**EXERCISE AIM:** Copy out the Jonathan Mostow biography word for word, everything from "Mostow was originally" down to "box office chart.".

**SOURCE:**
━━━━━━━━━━━━━━━━━━━━

- Born: November 28, 1961 (age 64) Woodbridge, Connecticut, U.S.
- Occupations: Film director, screenwriter, producer
- Spouse: Laurie Sandell ​(m. 2018)​
- Father: George Mostow

= Jonathan Mostow =

American film director, screenwriter and producer

Jonathan Mostow (born November 28, 1961) is an American film director, screenwriter, and producer. He has directed films such as Breakdown (1997), U-571 (2000), Terminator 3: Rise of the Machines (2003), and Surrogates (2009).

==Early life==
Mostow was born in Woodbridge, Connecticut. His father George Daniel Mostow was a mathematician, and his mother is a social worker. He graduated from Harvard University. He also trained at the American Repertory Company and the Lee Strasberg Institute. He grew up in a Conservative Jewish household.

==Career==
In 1989, Mostow directed a direct-to-video horror comedy, Beverly Hills Bodysnatchers.

Mostow was originally attached to direct The Game (1997), with Kyle MacLachlan and Bridget Fonda for the lead roles. However, he ended up being an executive producer after David Fincher came on to direct. In 1997, he directed Breakdown, a thriller film starring Kurt Russell. Around the same time, he signed a deal with Universal Pictures. Both Mostow and Lieberman received a TV deal, via his Mostow/Lieberman Productions company to Studios USA.

In 2000, Mostow directed a World War II-era submarine film, U-571. He assembled a cast including Matthew McConaughey, Bill Paxton, Harvey Keitel, TC Carson, and Jon Bon Jovi. The film topped the U.S. box office chart.

In 2003, Mostow directed the third installment of the Terminator film series, Terminator 3: Rise of the Machines, which starred Arnold Schwarzenegger.

Mostow co-wrote a comic book series, The Megas, with John Harrison. Illustrated by Peter Rubin, it was published on Virgin Comics in 2008.

━━━━━━━━━━━━━━━━━━━━

**RECORDS PROVIDED:**
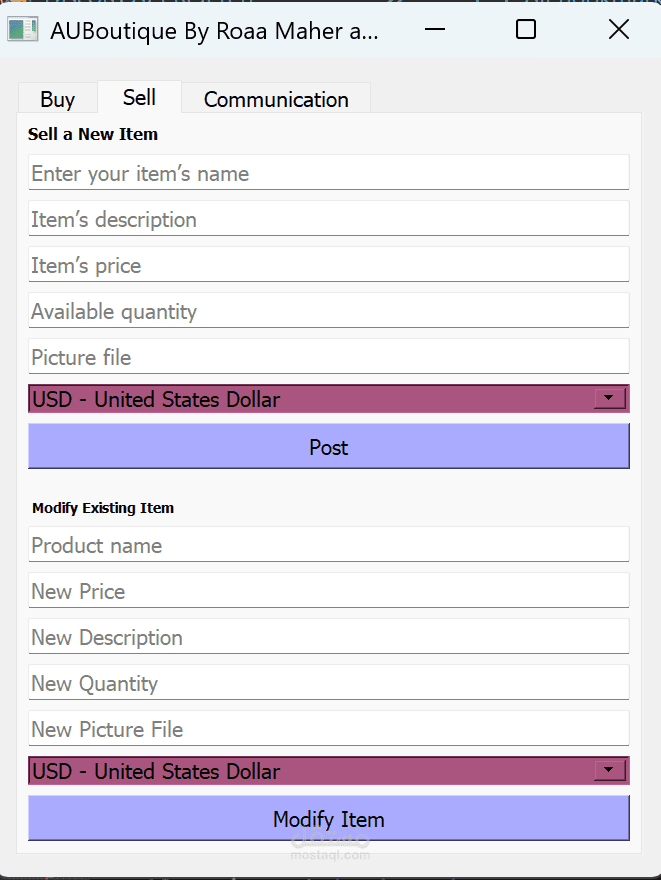This screenshot has height=880, width=661.
Task: Click the Item's price field
Action: pyautogui.click(x=328, y=265)

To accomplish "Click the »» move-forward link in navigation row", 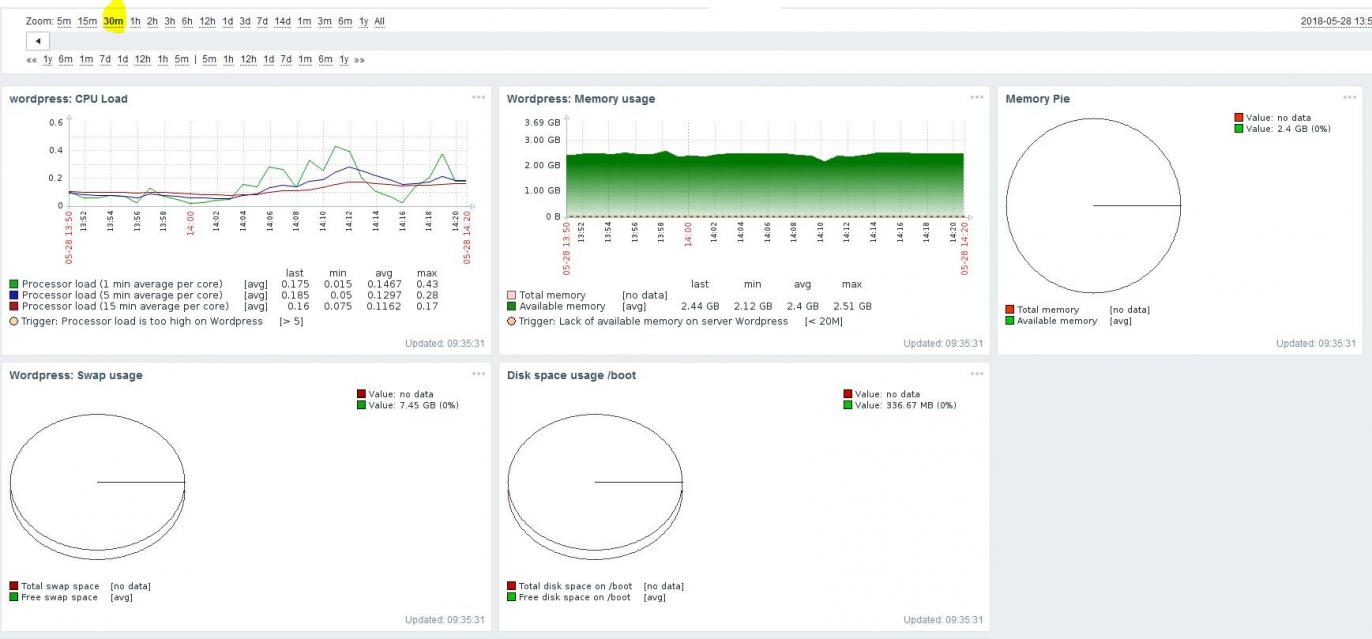I will (359, 60).
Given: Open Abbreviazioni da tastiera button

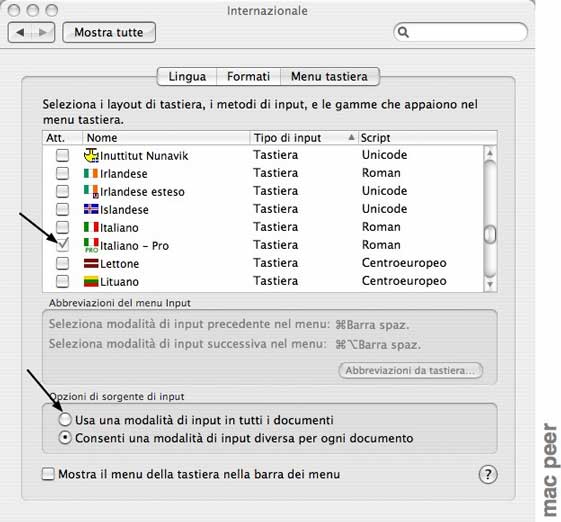Looking at the screenshot, I should (x=410, y=370).
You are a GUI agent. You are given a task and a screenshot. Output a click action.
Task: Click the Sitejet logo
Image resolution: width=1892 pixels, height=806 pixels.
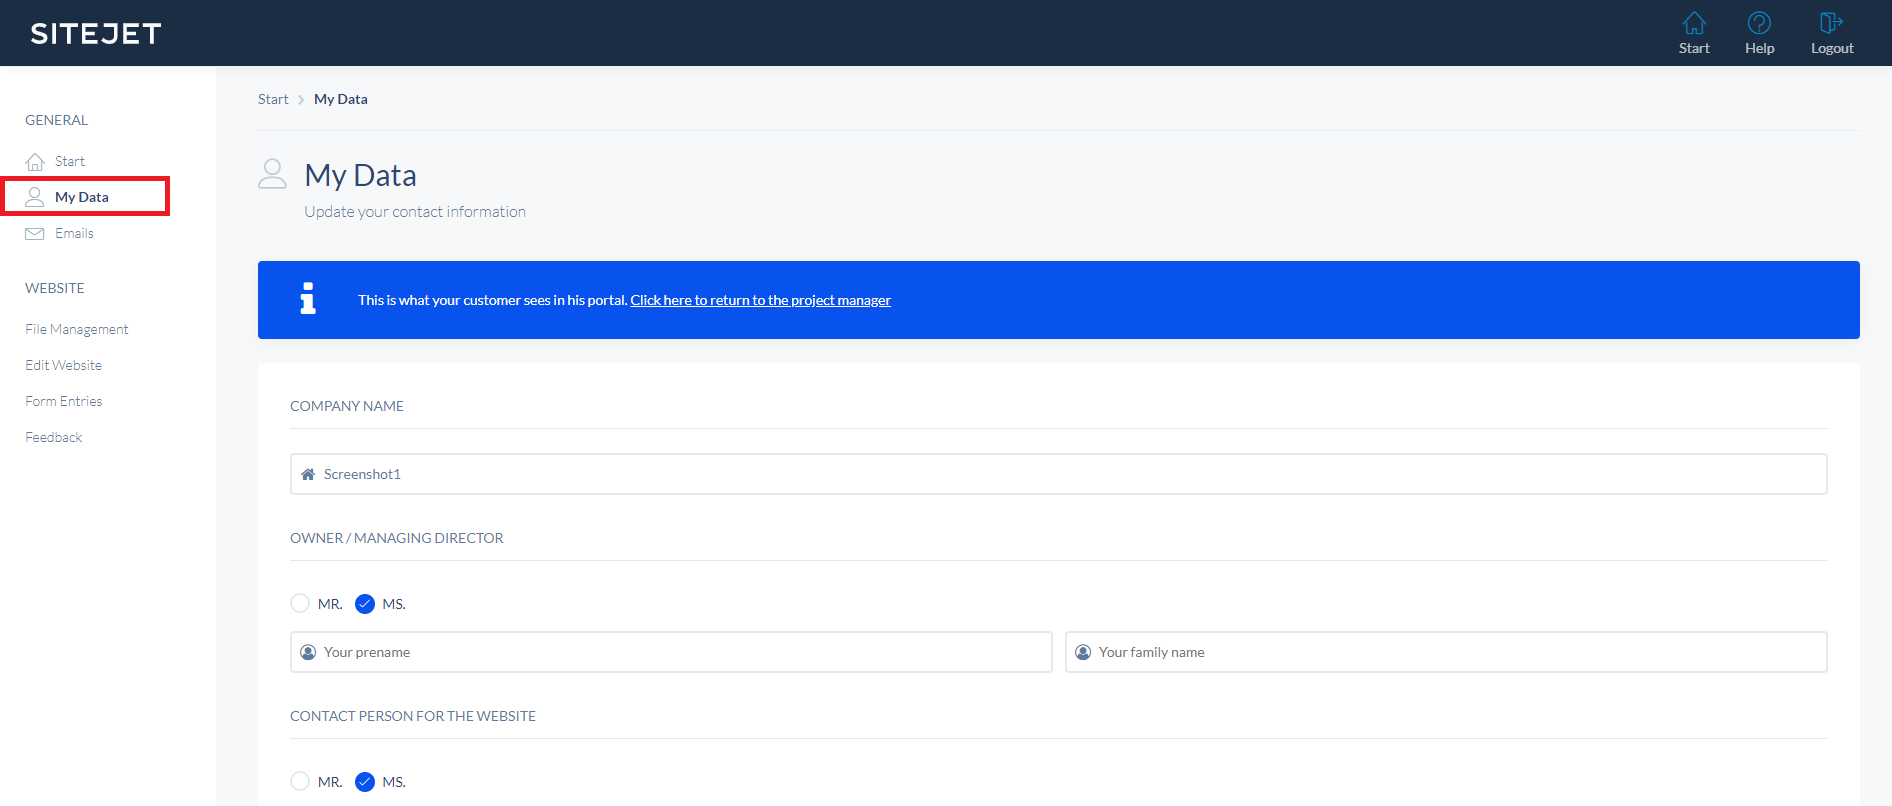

━━━━━━━━━━━━━━━━━━━━

**EXERCISE SOLUTION:**
Mostow was originally attached to direct The Game (1997), with Kyle MacLachlan and Bridget Fonda for the lead roles. However, he ended up being an executive producer after David Fincher came on to direct. In 1997, he directed Breakdown, a thriller film starring Kurt Russell. Around the same time, he signed a deal with Universal Pictures. Both Mostow and Lieberman received a TV deal, via his Mostow/Lieberman Productions company to Studios USA.

In 2000, Mostow directed a World War II-era submarine film, U-571. He assembled a cast including Matthew McConaughey, Bill Paxton, Harvey Keitel, TC Carson, and Jon Bon Jovi. The film topped the U.S. box office chart.